Tu montes dans des trains bourrés de bureaucrates

En costume cravate caissons blindés

Qui se laissent bercer comme toi dans l’ignorance de la vitesse

Tu mets des écluses des échangeurs des bornes kilométriques à ton compteur

Tu t’engouffres dans des ports, des zones d’ombres et de chaos

Tu chevauches avec des brigands, tu t’ébroues dans le galop ébouriffant

Et tu reprends haleine.

Les arbres s’espacent et cèdent à des déserts humides,

À des montagnes arides, des terrasses lézardées.

Tu fréquentes des bars de baroude

Et tu examines l’existence à travers des tessons de verre:

Il arrive que tu y voies si clair.


Tu marches sur des routes de terre ou de poussière

Pour repousser les doutes tu t’étourdis de misère

Parfois tu portes secours

Tu te laisses souvent porter par la foule

Tu te sens brindille soulevée par le vent

Par des forces millénaires

Tu te reconnais dans des visages étrangers

Qui te font confiance ou restent dans l’indifférence

Tu crois trouver dans ces traits des énigmes intactes

Que tu laisses scellées

Et certains mouvements des corps inconnus t’inspirent une défiance

Pure et enfantine

Tu t’assieds à l’ombre d’amis d’autres latitudes

Tu as l’impression qu’ils ont toujours été avec toi

Après la cuite rituelle du premier soir en tous cas

Et combien de nouvelles rencontres ont le goût de retrouvailles ?


Quand tu reprends la route

Tu t’es délesté d’un peu de toi

Marcher plus léger

Se défaire des fardeaux

Et les paysages défilent

Et tout te semble beau

Et le monde est une île

Et tu es un roseau

Tu vogues

D’aéroports en gares égarées au milieu de plaines taries

De routes de sable en femmes angulaires aux hanches de pitié

De chemins de pacotille en villes vertigineuses

Ce sont les mêmes contes que tu édifies.

 

Au bord d’un trottoir de Boston tu contemples le ciel

Tiré à quatre épingles par des buildings laqués

Il est en tout point identique au drapé qui surplombe ton domicile

Les jours de temps clair

Tu interceptes ton reflet dans une vitrine de bijouterie

Tu as des souvenirs à tes trousses

Et cela te fait rire de trouver par hasard

Une paire de jumelles « Made in Belgium »

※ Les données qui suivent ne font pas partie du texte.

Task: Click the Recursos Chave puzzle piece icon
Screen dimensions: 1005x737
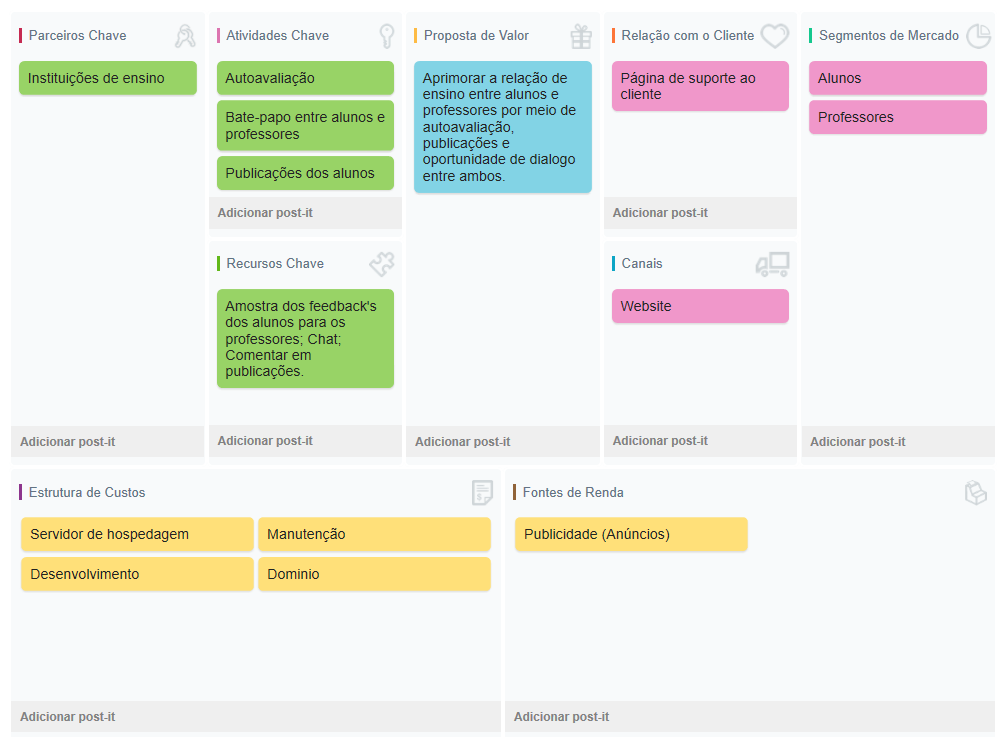Action: tap(382, 264)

Dans l’échoppe brune d’un souk africain

Souvent tu as des ennuis ; même de légers imprévus accélèrent ton cœur

Quand l’adrénaline retombe tu griffonnes ton anecdote au dos d’une boîte d’allumettes

Les yeux noyés d’endorphines et de douceur.

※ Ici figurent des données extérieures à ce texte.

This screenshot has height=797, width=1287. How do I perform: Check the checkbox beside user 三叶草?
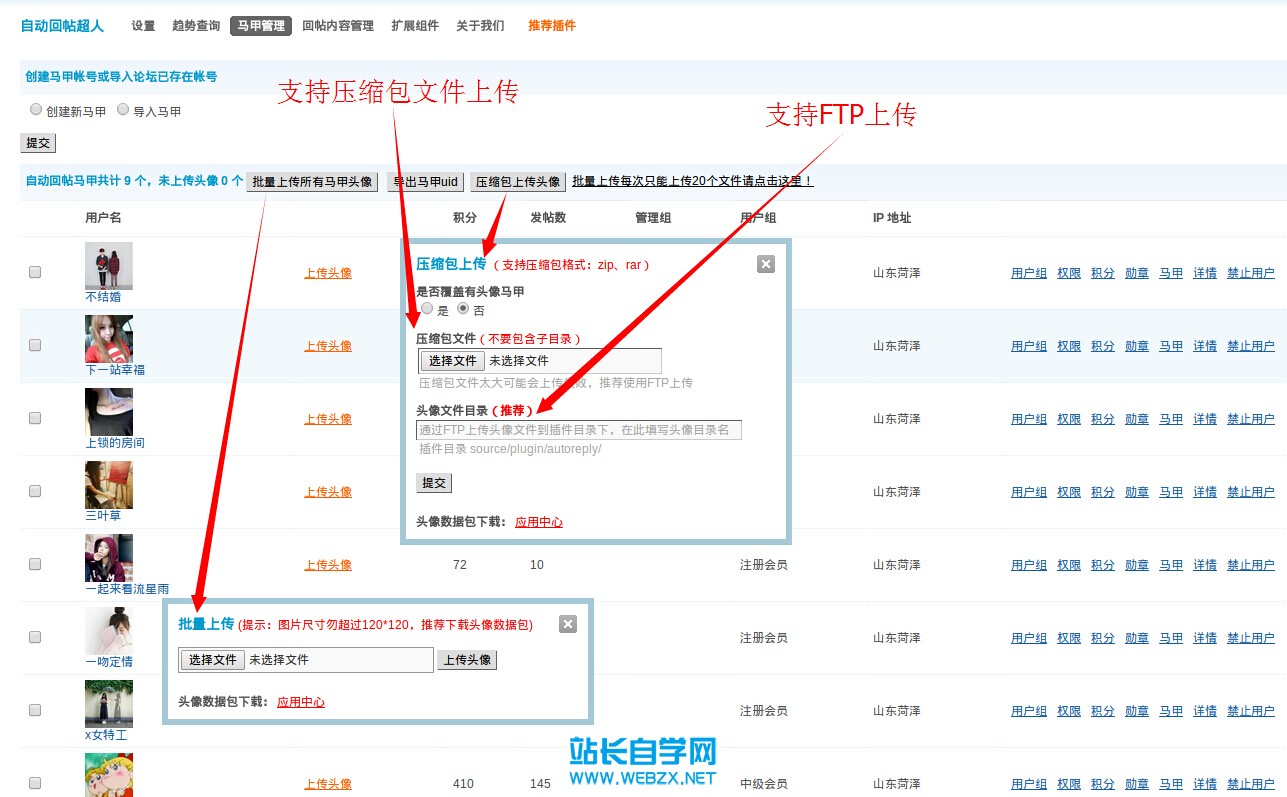(35, 491)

D’un voyage en Amérique latine

(Ou était-ce en Asie ?)

Tu as ramené une femme

Tu voulais fonder en elle ta nouvelle religion

Tu étais arrivé à un carrefour si sombre

Tu t’es arrimé à elle

Tu as parcouru sa foi de long en large

Puis, à nouveau, l’urgence de partir.

Ton ombre immense te poursuit sans relâche

Dans la houle comme sur la terre ferme

Les erreurs se défilent

S’échappent

Sur le ponton

Dans une bourrasque.

Tu t’entoures de fantômes.

 

Quand tu es immergé loin quand tu t’expatries

C’est seulement alors que tu te sens entier

Quand tu reviens tu es toujours ailleurs

Tu remâches les souvenirs distants

Ces autres lames de lumière

Mais c’est un ciel unique

Qui s’étend au-dessus de toi

Et les astres songeurs demeurent aux abois

Pour venir à ta rescousse assécher l’effroi.

 

Quelle différence entre nous ?

Je ne suis jamais parti

Mais mon angoisse vaut bien la tienne:

Sténose calcifiée d’une fuite éperdue.